24.夜の街に出動せよ! 前編
やっと一日の仕事を終えて、ルミテスへの報告を終え、疲れた体で寝る前の入浴に大浴場にやってきた太助。風呂場にもう先客がいることに気が付いた。
薄暗いし湯気も立っているので誰かははっきりわからない。
まあかまわない。どうせメンバーの誰かだろうとかまわず洗い場で今日も煤けた体を洗う。ちょっとだけ、「マリーだったらどうしよう」と気まずくなるのはしょうがない。そろそろ男湯と女湯に分けてくれねーかなと思う。
「裸の付き合いがチームメイトの結束を固めるのじゃ」とルミテスは妙に頑固なのだが。
「失礼!」
湯に入って太助は驚いた。
女だ!
「ん」
首まで浸かっていた女がこっち見た!
オバサンだ。いや、三十は過ぎている感じだが、おばさんは失礼か。
首まで浸かっていてプロポーションはうかがい知れない。
緑だ。
髪の毛が緑だった。濃緑色。そんなの初めて見た。長い髪を頭の上にくるくると巻いて留めてある。女の人は湯に髪を浸すのを嫌う。風呂に入るときにこうして髪をまとめているのはよくある。タオルを巻いている人も多いと思うがあれは色気がないのでやめてほしい……と太助は思う。いや、どうでもいいが。
「あ、あの……どちらさまで?」
見たことない女。え、新しいメンバー? コック? ルミテスが呼んだのか?
「お前太助とかいうやつかの?」
「はい……そうですが。もしかしてルミテス様のお知り合い……?」
「そうだの。前から頼まれておって、いい加減相手するのも面倒くさくなって引き受けることにしたの。まあ何かあったら呼んでもらうということでの」
新メンバーだったのかよ! えーえーえーえーこのオバサン、いや、オバサマに何やってもらうつもりなのルミテス様、と太助はびっくりした。
「……あの、何をやってたお方ですか?」
「んーいろいろだの」
ここにいるってことはルミテスの関係者だと太助は思うのだが。
「前は勇者のパーティーメンバーをしておった。共に魔王を倒した仲だの」
えーえーえー。太助は驚いた。ってことは剣士? 魔法使い? どっちにしても多くの現場を踏んだ、何かの大先輩に違いない。これは敬意をもって接しねばと思う。

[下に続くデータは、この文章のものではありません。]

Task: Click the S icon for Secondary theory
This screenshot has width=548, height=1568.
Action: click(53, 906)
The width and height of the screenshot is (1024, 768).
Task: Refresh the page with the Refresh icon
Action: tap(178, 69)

こうしてみると美人さんだし、歳なりの色っぽさもある。温泉ホテルで湯上りの人妻さんが妙に綺麗に見えてムラムラした経験なら太助もある。今ちょうどそんな感じ。
「ゆ、勇者パーティーってすごいですね、魔王とかいたんですねこの世界」
「昔の話じゃ。わっちょはとっくに引退しとるがの」
一人称「わっちょ」ですか。そんな一人称聞いたこともない。いったいどこの田舎ですか。しかしこの世界魔王も勇者もいるんだと思って驚いた。そのうち勇者の救出任務とかできて俺も魔王と戦えとか言われないだろうなと不安になる太助。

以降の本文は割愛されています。